Critical minerals and the Ring of Fire
A key piece of the province's Critical Mineral Strategy involves unlocking the full potential of the Ring of Fire. The mineral-rich region in Northern Ontario was discovered in the early 21st century and spans approximately 5,000 square kilometers. It contains valuable deposits of chromite, nickel, copper and zinc, among other critical minerals.
Ontario sees great opportunity for economic development, job creation and sharing benefits with Indigenous partners in this region. As part of its strategy, the province plans to work in partnership with industry stakeholders and Indigenous communities with a view to maximizing development opportunities for Northern communities – including by ensuring dependable, all-season road access.
Ontario's multi-billion dollar start
As discussed above, following extensive negotiations with both the Ontario and federal governments, Europe's largest automaker, Volkswagen, announced this past spring that it would invest $7 billion to establish its first overseas electric vehicle battery manufacturing plant in St. Thomas, Ontario. The plant is expected to be completed by 2027, and will become the largest manufacturing plant in Canada, supporting the production of batteries for up to one million electric vehicles per year.
Indeed, Ontario's Critical Mineral Strategy already appears to be paying off. In addition to the Volkswagen plant announcement, recent statistics suggest that Ontario's plan is having a positive impact across the entire sector:
- The value of critical minerals expenditures grew by almost 20 per cent in 2022 over 2021.
- From 2021 to 2022, the value of critical mineral production in Ontario increased by C$1.6 billion, or 41 per cent.
- Since 2020, Ontario has attracted C$25 billion in automotive investments for EV batteries and battery materials.
- Lithium exploration projects alone saw a 364 per cent increase with 51 projects in 2022, up from 11 in 2021.
- In 2022, the value of critical mineral projection in Ontario was rated at C$5.7 billion – an increase of 41 per cent over 2021.
In the coming years, Ontario will be looking to build upon this early success as it continues to invest greater and greater amounts in the overlapping critical minerals and EV sectors. The Critical Minerals Strategy along has already positioned the province as national leader in area, accounting for 24 per cent of all mineral exploration expenditures in Canada (more than other province).
As the global energy transition picks up speed, there has never been a more exciting time to be involved in the EV supply chain and the critical mineral sector.
Canada's Critical Minerals Strategy has put some substance behind the country's claim to become the world's friendliest source and industry is taking note.

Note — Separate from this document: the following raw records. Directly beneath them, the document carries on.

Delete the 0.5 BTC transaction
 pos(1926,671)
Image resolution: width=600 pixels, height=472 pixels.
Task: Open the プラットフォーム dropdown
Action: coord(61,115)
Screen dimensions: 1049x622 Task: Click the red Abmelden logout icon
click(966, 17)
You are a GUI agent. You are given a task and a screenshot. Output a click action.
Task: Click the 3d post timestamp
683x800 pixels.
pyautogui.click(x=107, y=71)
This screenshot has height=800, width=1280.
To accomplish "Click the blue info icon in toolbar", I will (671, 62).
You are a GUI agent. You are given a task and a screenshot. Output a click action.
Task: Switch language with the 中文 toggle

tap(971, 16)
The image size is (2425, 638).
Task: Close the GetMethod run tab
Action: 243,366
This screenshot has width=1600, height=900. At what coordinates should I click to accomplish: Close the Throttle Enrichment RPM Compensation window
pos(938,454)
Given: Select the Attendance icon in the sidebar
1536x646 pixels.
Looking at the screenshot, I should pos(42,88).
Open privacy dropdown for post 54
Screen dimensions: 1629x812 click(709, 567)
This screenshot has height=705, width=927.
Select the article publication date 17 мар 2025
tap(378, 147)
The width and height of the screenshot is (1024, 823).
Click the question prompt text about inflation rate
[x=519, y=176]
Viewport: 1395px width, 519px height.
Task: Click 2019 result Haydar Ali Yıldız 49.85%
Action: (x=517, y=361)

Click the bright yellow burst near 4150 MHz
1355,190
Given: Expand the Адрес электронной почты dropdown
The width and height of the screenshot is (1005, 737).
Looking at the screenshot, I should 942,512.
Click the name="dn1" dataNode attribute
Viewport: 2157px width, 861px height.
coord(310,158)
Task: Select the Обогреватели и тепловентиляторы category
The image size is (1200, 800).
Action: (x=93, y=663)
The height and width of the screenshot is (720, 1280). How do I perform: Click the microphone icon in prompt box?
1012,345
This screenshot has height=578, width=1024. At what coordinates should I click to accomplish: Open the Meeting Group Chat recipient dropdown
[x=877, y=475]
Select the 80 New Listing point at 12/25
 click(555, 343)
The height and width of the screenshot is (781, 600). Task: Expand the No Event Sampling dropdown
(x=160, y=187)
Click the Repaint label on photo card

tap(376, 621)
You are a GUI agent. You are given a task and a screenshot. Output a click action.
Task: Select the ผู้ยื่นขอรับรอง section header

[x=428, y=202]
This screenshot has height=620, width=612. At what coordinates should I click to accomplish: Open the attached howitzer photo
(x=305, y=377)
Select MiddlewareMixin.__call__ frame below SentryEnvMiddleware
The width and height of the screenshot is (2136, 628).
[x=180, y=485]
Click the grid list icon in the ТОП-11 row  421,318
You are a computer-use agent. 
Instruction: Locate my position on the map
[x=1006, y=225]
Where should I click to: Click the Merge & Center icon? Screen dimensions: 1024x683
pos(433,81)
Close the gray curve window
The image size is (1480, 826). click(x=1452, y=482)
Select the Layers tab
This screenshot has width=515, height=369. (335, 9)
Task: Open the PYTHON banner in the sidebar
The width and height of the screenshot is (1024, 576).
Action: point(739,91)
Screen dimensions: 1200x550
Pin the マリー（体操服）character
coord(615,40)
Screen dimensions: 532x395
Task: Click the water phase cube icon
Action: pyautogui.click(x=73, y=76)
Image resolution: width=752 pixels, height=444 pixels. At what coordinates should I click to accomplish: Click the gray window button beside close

With global automakers such as Volkswagen, General Motors and Ford, among others, already dedicating substantial resources to Canada with multi-billion dollar investments in battery manufacturing and mining and mineral processing projects, Canada is well on its way to becoming a global leader in the new value chain.
The support from all levels of Canadian government demonstrates a commitment to supporting the entire EV supply chain, including the critical mineral sector. From supporting mining operations determined to ethically capitalize on new exploration efforts, the development of infrastructure that will unlock new zones and allow operations to proceed all-season, the construction of new manufacturing plants, and every step in between, Canada looks set to ensure that businesses will have the tools they need to begin and grow their operations in the country.